══ GIVEN DATA ══

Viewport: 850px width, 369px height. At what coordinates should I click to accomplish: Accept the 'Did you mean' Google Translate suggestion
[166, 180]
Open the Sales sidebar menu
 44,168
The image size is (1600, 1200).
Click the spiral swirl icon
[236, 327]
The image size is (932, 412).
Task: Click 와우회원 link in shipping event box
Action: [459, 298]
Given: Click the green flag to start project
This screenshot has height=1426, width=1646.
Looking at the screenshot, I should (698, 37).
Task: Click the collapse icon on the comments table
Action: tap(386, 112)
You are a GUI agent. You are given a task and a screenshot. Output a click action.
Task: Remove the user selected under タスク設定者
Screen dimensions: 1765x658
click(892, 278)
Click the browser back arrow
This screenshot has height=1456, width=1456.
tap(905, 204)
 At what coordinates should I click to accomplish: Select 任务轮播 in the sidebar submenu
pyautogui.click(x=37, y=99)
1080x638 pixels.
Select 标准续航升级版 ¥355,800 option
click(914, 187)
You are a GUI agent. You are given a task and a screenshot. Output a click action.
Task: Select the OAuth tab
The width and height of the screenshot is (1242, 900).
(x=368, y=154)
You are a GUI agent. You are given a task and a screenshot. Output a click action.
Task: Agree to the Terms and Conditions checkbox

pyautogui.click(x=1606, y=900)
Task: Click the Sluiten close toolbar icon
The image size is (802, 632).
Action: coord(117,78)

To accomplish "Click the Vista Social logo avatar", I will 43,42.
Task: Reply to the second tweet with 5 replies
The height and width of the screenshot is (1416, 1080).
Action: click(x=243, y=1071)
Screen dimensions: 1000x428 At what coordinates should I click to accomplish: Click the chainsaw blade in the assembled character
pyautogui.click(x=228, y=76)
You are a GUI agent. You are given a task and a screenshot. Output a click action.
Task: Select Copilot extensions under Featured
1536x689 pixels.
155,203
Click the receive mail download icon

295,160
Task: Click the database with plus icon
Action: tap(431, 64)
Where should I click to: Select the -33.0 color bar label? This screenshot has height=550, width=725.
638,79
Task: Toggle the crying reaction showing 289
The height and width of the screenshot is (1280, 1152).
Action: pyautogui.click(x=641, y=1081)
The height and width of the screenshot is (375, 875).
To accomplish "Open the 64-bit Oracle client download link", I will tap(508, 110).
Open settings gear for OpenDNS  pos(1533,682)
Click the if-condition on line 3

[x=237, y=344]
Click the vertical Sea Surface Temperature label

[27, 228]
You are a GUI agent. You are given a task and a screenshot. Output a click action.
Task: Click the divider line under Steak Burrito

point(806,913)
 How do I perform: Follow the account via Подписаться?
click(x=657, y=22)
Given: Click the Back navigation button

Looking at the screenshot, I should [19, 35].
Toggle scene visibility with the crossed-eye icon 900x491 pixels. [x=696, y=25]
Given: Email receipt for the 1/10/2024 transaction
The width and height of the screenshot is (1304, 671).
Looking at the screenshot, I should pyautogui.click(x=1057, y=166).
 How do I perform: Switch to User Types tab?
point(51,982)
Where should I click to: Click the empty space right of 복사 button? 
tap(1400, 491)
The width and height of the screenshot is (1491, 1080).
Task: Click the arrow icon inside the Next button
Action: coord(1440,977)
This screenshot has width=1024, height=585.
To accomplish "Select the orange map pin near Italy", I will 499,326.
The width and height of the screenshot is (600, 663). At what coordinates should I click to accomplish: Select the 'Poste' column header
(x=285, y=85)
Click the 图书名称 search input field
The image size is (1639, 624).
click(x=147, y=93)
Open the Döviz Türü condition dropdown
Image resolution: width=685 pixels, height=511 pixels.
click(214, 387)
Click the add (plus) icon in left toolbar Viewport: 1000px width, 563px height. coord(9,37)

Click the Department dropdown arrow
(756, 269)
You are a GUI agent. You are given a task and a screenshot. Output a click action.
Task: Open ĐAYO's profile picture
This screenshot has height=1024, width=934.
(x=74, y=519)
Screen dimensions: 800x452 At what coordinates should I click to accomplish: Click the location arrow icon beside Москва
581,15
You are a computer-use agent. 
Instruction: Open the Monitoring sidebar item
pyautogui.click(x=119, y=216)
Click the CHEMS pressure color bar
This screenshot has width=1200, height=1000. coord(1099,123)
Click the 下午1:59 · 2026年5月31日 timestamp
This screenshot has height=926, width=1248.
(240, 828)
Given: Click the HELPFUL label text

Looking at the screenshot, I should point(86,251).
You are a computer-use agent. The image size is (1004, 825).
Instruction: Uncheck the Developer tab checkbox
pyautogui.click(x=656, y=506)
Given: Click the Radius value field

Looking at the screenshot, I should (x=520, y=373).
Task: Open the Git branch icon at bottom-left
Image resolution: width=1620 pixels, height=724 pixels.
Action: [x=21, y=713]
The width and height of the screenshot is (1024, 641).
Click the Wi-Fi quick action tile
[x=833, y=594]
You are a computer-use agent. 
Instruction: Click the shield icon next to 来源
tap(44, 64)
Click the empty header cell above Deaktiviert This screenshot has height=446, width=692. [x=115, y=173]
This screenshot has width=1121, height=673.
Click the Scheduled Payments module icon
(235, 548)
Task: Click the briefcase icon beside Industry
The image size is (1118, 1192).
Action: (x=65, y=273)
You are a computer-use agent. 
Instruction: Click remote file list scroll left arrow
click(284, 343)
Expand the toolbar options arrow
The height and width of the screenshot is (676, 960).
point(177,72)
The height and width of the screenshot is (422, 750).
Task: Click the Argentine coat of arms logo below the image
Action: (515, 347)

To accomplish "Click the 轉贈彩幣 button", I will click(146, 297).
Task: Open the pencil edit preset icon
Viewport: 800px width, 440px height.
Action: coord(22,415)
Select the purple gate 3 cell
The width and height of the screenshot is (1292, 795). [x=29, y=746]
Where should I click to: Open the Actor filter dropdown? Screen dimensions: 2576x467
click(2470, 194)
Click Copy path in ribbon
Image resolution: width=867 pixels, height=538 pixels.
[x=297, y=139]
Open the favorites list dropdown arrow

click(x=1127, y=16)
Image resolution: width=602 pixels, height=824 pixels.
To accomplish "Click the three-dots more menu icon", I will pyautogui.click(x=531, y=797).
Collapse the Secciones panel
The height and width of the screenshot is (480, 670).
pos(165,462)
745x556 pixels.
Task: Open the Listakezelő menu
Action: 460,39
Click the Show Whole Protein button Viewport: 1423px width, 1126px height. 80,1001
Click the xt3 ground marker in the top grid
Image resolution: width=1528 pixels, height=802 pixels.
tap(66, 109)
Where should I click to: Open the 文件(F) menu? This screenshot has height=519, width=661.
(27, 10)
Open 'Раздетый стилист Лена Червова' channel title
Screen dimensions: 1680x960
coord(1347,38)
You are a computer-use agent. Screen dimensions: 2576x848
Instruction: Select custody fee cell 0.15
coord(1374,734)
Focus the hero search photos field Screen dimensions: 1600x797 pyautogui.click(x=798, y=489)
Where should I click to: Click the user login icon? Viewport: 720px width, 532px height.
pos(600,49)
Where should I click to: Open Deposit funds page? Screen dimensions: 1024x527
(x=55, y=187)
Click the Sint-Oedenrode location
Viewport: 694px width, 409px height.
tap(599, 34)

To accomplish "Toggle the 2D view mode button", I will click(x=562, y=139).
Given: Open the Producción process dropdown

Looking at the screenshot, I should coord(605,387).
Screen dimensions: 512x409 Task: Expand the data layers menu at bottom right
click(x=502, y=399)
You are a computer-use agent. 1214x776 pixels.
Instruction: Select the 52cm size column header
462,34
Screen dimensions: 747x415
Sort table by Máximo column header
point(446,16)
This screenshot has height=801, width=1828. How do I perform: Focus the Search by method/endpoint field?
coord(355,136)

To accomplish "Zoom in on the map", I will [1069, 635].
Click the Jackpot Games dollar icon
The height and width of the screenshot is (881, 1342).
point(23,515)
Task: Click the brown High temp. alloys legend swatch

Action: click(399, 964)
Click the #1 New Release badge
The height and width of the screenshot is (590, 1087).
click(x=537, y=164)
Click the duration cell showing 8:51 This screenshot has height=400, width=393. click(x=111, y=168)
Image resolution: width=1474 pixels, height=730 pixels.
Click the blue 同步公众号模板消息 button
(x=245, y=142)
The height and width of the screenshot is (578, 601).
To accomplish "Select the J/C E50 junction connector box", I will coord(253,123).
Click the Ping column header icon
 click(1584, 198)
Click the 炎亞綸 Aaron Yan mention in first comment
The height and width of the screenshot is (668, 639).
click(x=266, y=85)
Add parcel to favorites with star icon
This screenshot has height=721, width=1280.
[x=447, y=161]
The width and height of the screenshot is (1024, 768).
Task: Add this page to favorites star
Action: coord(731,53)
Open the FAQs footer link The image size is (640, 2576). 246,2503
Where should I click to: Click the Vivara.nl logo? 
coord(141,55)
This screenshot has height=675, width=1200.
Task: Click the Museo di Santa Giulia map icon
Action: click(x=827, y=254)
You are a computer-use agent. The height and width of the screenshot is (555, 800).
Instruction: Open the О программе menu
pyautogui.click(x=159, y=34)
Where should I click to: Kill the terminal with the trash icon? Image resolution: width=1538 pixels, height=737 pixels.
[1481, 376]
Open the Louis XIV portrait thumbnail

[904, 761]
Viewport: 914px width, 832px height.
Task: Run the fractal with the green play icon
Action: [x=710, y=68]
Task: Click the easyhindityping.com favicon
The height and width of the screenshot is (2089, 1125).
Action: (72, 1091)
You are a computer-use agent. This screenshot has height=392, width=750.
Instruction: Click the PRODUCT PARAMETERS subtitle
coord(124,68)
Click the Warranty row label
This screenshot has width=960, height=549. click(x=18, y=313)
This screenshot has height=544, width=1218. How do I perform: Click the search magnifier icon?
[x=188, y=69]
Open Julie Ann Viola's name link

═══

WHAT YOU WILL DO:
Search the data for the string "Toggle". List each line that has it.

PROBLEM SOLUTION:
Task: Toggle the crying reaction showing 289
Toggle scene visibility with the crossed-eye icon 900x491 pixels. [x=696, y=25]
To accomplish "Toggle the 2D view mode button", I will click(x=562, y=139).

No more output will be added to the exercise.